Authors: Gunasekaran Raja, Ramkumar Jayaraman

Abstract:

In this paper, we consider CCL-N (Cooperative Cross Layer Network) topology based on the cross layer (both centralized and distributed) environment to form network communities. Various performance metrics related to the IEEE 802.16 networks are discussed to design CCL-N Topology. In CCL-N topology, nodes are classified as master nodes (Master Base Station [MBS]) and serving nodes (Relay Station [RS]). Nodes communities are organized based on the networking terminologies. Based on CCL-N Topology, various simulation analyses for both transparent and non-transparent relays are tabulated and throughput efficiency is calculated. Weighted load balancing problem plays a challenging role in IEEE 802.16 network. CoTS (Concurrent Transmission Scheduling) Scheme is formulated in terms of three aspects – transmission mechanism based on identical communities, different communities and identical node communities. CoTS scheme helps in identifying the weighted load balancing problem.

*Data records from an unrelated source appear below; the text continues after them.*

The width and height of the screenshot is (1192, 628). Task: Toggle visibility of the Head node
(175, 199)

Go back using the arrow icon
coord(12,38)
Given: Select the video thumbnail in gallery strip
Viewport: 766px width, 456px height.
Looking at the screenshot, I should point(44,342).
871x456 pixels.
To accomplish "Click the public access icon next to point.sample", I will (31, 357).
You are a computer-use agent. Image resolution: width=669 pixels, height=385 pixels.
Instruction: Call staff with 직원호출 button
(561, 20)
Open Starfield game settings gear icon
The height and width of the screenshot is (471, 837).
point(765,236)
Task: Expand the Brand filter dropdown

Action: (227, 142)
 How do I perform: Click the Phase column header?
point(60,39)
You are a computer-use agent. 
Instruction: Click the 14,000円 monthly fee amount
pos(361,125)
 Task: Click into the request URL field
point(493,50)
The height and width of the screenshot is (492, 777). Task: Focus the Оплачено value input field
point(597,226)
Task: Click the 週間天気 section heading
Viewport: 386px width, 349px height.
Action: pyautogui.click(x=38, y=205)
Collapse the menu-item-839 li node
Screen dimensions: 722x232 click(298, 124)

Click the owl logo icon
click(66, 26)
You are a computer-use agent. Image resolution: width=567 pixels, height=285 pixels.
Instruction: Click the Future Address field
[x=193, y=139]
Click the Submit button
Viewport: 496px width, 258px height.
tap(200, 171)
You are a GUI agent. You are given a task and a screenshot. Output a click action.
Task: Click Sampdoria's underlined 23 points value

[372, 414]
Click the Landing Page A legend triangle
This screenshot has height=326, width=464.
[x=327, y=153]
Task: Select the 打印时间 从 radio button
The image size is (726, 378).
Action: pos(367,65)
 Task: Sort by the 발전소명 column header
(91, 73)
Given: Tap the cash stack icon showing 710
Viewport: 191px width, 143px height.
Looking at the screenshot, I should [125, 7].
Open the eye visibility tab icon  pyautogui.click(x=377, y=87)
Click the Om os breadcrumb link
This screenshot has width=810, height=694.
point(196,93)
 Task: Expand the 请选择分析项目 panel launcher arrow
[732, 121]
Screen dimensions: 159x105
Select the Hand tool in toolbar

Based on the analytical results, modularity value is inversely proportional to that of the error value. The modularity value plays a key role in solving the CoTS problem based on hop count. The transmission mechanism for identical node community has no impact since modularity value is same for all the network groups. In this paper three aspects of communities based on the modularity value which helps in solving the problem of weighted load balancing and CoTS are discussed.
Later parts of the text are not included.